PROFESSOR TAMARA DAVIS AM: I have a really very varied day/routine, so the kind of activities that I might do is, because I'm a professor at university, I might do a bit of teaching. So I might go and give some lectures to first year students - interact with enormous classes. I work with PhD students, and so we work together to try and figure out big problems that no one's ever solved before. I spend a bit of time myself reading papers and finding out what exciting other things that other people have researched, doing [some] theory myself, doing some calculations, writing grant applications trying to get money, traveling to telescopes taking observations, going out and speaking in public, going on TV shows, going to group meetings and chatting about the science and what the new exciting things are, and doing long-term planning. So saying, "Okay. We want to figure out this problem, we need to... to be able to do that, we need technology that doesn't exist yet." And, so we get in groups and we plan. "Okay. So in 10 years we might be able to make a camera that could measure that. Let's get together and try and and put that together and make that happen." And so looking at the really long term planning as well as the immediate exciting stuff straight in front of us.
EDEN WOODEN: What's the most exciting part of the job?
PROFESSOR TAMARA DAVIS AM: Oh! There's so many exciting things! I think I listed a few just then. One of my most exciting moments… Well, I really like interacting with all of the inspired, exciting people that work in science. Everybody is basically here because they love investigating the universe in some way: whether it's biologists looking at the tiniest little things inside our cells, to astrophysicists looking at the biggest things that exist in the entire universe. So, I love just being part of that community and contributing my own little bit, my own little tiny piece of knowledge to the knowledge of humankind. I remember one particularly exciting moment for me where I was a young astrophysicist, and I just sort of, it was one of my first times observing in a telescope and… we were looking at these distant galaxies. And we got the spectrum of the galaxy - so the rainbow of light - and I couldn't identify it. It was clearly signals there, there was bumps and spikes and there was something there but I was like, "I don't know what this is." So I turned to my colleague and said, "Hey, what am I looking at?" And he's like, "Oh that's an active galaxy. Check out redshift 4." Which basically in layman's terms means look really far away. All of these lines have been shifted. And so I, it's basically like measuring the doppler shift when you do this, which is measuring the changing of wavelength of something as it moves, and so we discovered that I'd actually, we'd accidentally observed a galaxy that emitted the light about 12 billion years ago. And, you know, to put that in context the Earth is only four and a half billion years old. So this light has been traveling for like two and a half times the age of the Earth! And so at that point I sort of just pushed back from the desk, and I was just... had a conception of just how far we're looking when we look with modern telescopes. We're seeing things that happened before the Earth even existed. Before our star had even formed. And that kind of thing is just... Blows your mind. It's phenomenal. Not only that we can see it, but that we can understand it. That I can understand that what I was looking at was the black hole at the center of a galaxy, that was sucking in material and spewing out so much bright light with that material - before it got swallowed by the black hole - that we were able to see it. So yeah, it's... it's inspiring.

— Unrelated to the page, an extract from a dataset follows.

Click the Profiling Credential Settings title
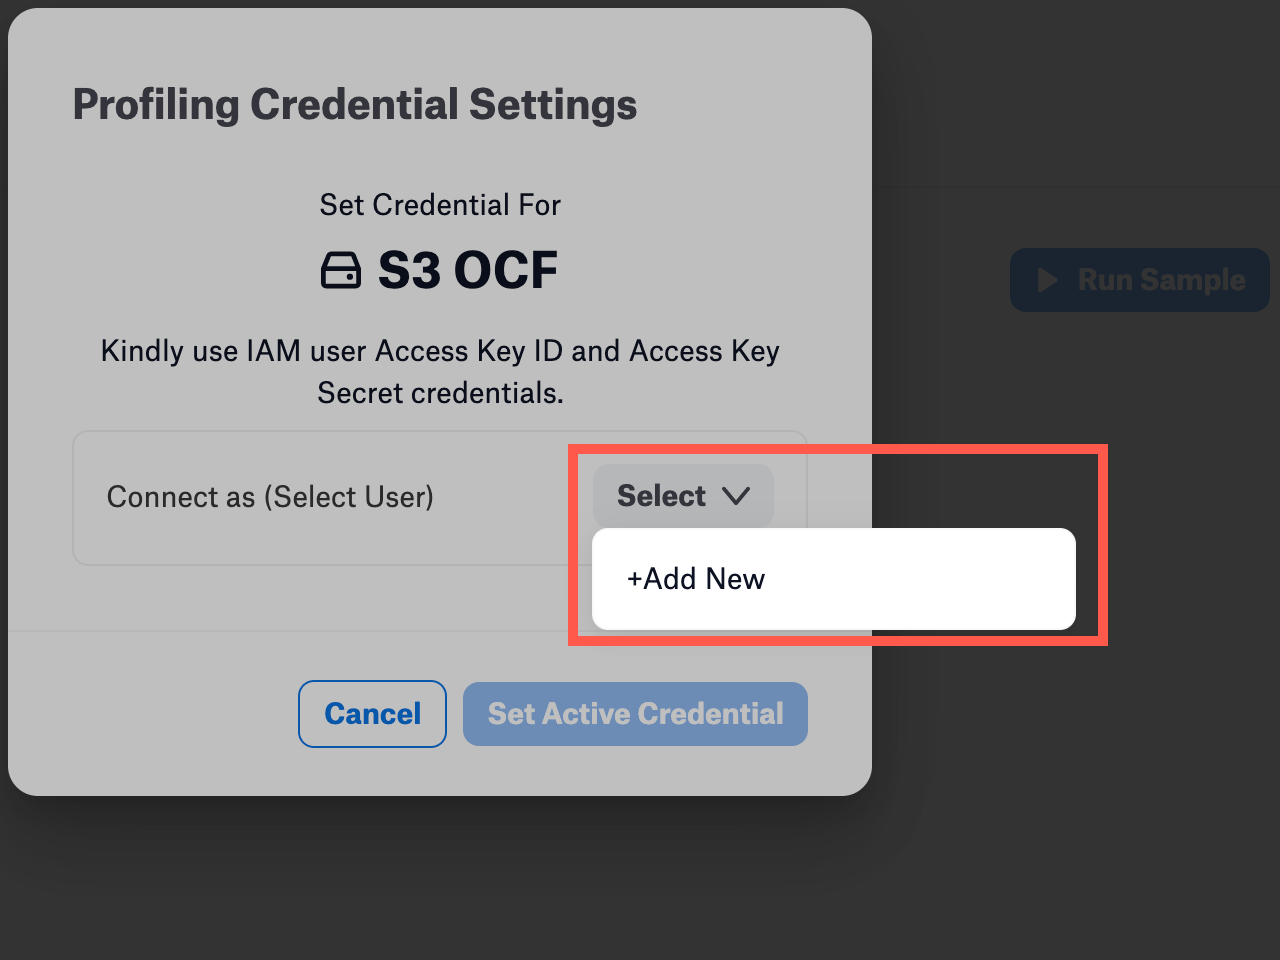This screenshot has height=960, width=1280. pos(355,104)
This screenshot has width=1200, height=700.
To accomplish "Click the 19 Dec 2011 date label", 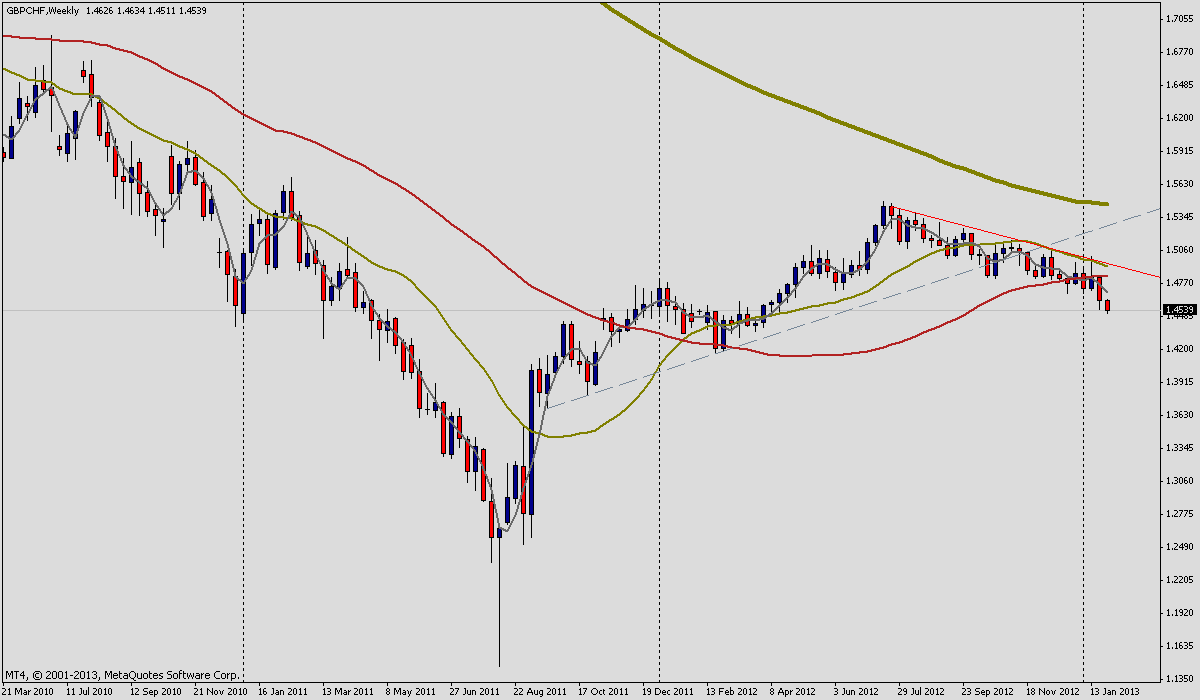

EDEN WOODEN: How much information can we actually learn about the universe just from observation?
PROFESSOR TAMARA DAVIS AM: It used to be that observing a galaxy like this one behind me, you would just go, "Oh, there's a spiral galaxy, that's interesting", move on. And that was when our telescopes were so poor that we could only see really the stuff that was really close to us. And it's amazing to think that less than 100 years ago, we didn't even know that galaxies existed. So, people had seen these 'spiral nebulae' in the sky. They called them 'spiral nebulae'. They thought they might be sort of clouds of spiral gas really close to us. And now we know they're billions of stars really far away from us. This is actually a galaxy that we observed with something called the Dark Energy Camera over in Chile. We're working in this massive international team of about 500 scientists, and we're trying to make the biggest map of the distribution of galaxies that has ever been made. We've got over 300 million galaxies in our sample so far. And with this we're understanding how the universe expands: in particular, what's causing that expansion to accelerate? We don't know what's causing it to accelerate but we give it the name 'dark energy' and I'm trying to figure out what dark energy is, because something out there appears to have an anti-gravity property. If we can explain that, who knows? Maybe we can use it. Maybe it's a form of energy. Maybe it's a new form of propulsion. Maybe it's just a better understanding of quantum physics so that we can make better gadgets like phones. Who knows? But that's the sort of the unknown that we're searching for.
EDEN WOODEN: What sort of industry options are there out there for maths and physics graduates?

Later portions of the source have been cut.